Palash (Butea frondosa Roxb. Ex. Willd) is medium-sized deciduous tree, 10–15 meters high belonging to the family Fabaceae, is found through- out India [2]. There are four types of Palash viz. Rakta (red), Pita (yellow), Shweta (white) and Nila (blue) as mentioned by Narahari in Raj Nighantu [3]. Chemical component of B. frondosa are alkaloids and recently reported Euphane triterpenoid ester and pterocarpan. Seed contains palasonin, d-methyl cantharidin, α-amyrin, β-sitosterol and alkaloid- monospermine. Glycerides of palmitic, stearic, linoceric, oleic and linoleic acids, proteolytic and lipolytic enzymes. B. frondosa popularly referred to as ‘flame of the forest’, has exhibited excellent anthelmintic property especially for roundworms [4]. [5] reported anthelmintic activity of B. frondosa (Koeing ex Roxb.) seeds extracts against Benzimidazole resistant caprine gastrointestinal nematodes. [6] reported anthelmintic activity, toxicity and other pharmacological properties of palasonin, the active principle of B. frondosa seeds and its piperazine salt.

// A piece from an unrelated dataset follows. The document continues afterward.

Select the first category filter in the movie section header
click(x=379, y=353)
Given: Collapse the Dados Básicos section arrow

Kymographic studies with normally expelled human Ascaris indicated that palasonin was more effective against Ascaris lumbricoides than piperazine or santonin, whilst the piperazine salt of palasonin was much more active than either palasonin or piperazine alone.

Ethics statement:

The in vivo assays were conducted in accordance with the internationally accepted principles for laboratory animal use and care of laboratory animals by the National Academic Sciences.The study was conducted after approval from the Institutional Animal Ethics Committee (IAEC), AAU, Khanapara, vide approval No. 770/GO/Re/S/03/CPCSEA/ FVSc/AAU/IAEC/21–22/941 dated 20.08.2022.

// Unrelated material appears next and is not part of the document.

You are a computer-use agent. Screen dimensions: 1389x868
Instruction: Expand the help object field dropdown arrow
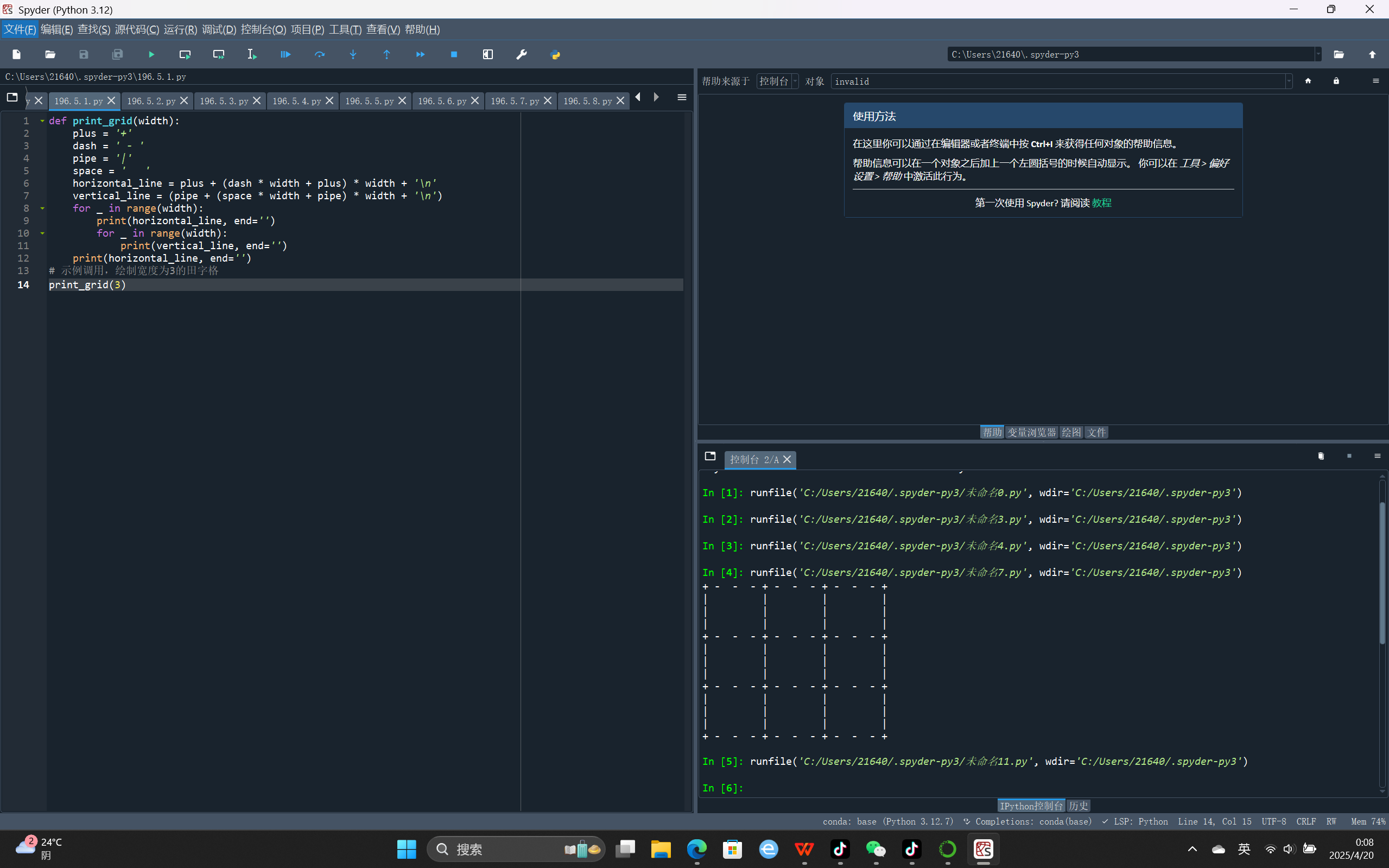pyautogui.click(x=1289, y=81)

Collection of seeds of Butea frondosa Roxb. Ex. Willd and authentication:

Butea frondosa Roxb. Ex. Willd seeds were obtained from Arunachal Pradesh and rural Assam. The seed material was authenticated by Dr. I. C. Barua, Principal Scientist from the Department of Agronomy, Assam Agricultural University, and the voucher specimen (6571, dated 14 September 2021) was preserved in their institutional herbarium and deposited in the Botanical Survey of India herbarium. The samples were identified by Botanical Survey of India, Meghalaya, Shillong.

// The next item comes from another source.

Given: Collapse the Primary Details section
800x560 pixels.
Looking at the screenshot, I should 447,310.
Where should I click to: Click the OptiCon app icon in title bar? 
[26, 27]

Preparation of ethanolic seed extract of B. frondosa Roxb. Ex. Willd (ESEBF):

In a glass beaker, precisely 250 g of powdered seed material was soaked in 1000 ml of ethanol for 72 h. Using a sterile glass rod, the liquid was swirled every 24 h. After going through muslin fabric, the filtrate was obtained and concentrated at 45–50° C under decreased pressure in a rotary evaporator (EQUITRON, Roteva, made by MEDICA INSTRUMENT MFG. CO. Mumbai–400013). To achieve a semi-solid consistency, the extract was further dried over a water bath at 37° C. Until it was used, the extract was stored at 4° C in an airtight container with suitable labelling.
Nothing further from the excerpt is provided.